==== Given entries
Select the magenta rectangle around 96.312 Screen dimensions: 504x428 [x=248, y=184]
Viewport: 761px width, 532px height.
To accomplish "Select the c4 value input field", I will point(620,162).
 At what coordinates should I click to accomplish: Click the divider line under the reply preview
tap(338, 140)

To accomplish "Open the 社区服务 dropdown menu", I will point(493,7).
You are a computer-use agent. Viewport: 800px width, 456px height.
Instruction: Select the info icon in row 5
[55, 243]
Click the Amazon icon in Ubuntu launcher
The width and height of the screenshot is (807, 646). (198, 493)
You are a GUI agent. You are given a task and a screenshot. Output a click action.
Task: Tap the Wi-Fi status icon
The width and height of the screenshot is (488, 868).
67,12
========
==== Given entries
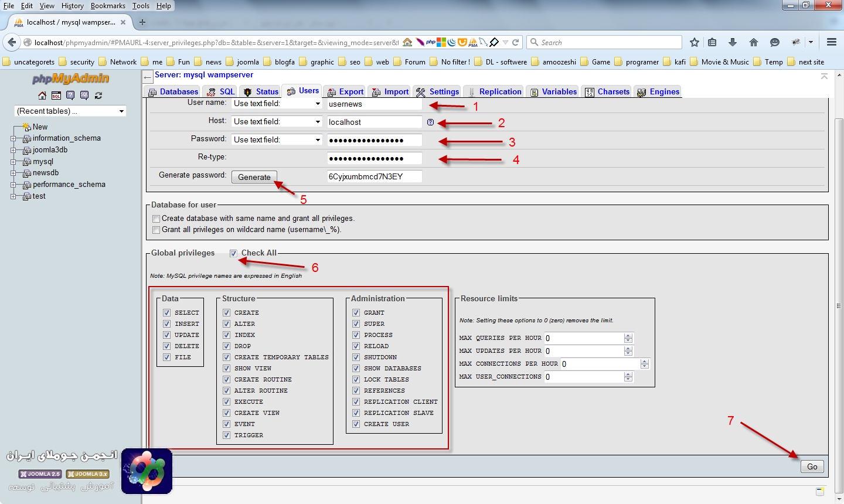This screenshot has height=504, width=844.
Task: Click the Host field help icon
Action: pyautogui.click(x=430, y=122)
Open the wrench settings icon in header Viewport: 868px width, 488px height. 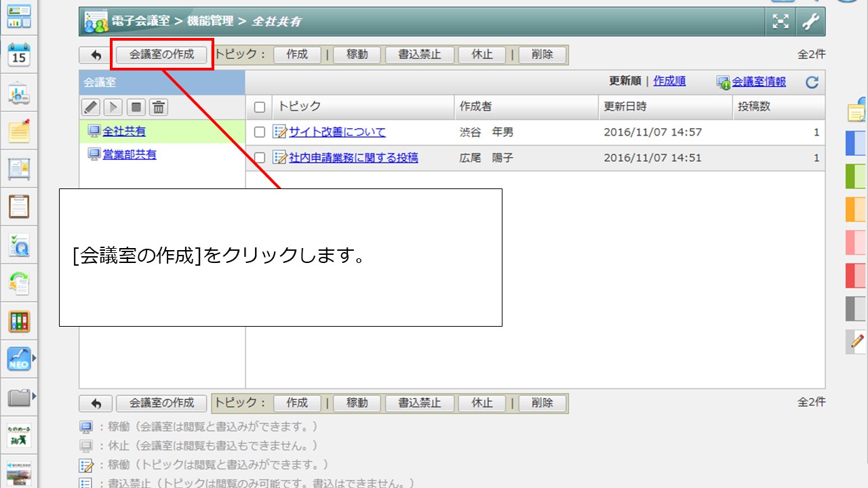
========
Check each line above for the string "point" and copy every line that has it.

The completed task:
To accomplish "Select the c4 value input field", I will point(620,162).
To accomplish "Open the 社区服务 dropdown menu", I will point(493,7).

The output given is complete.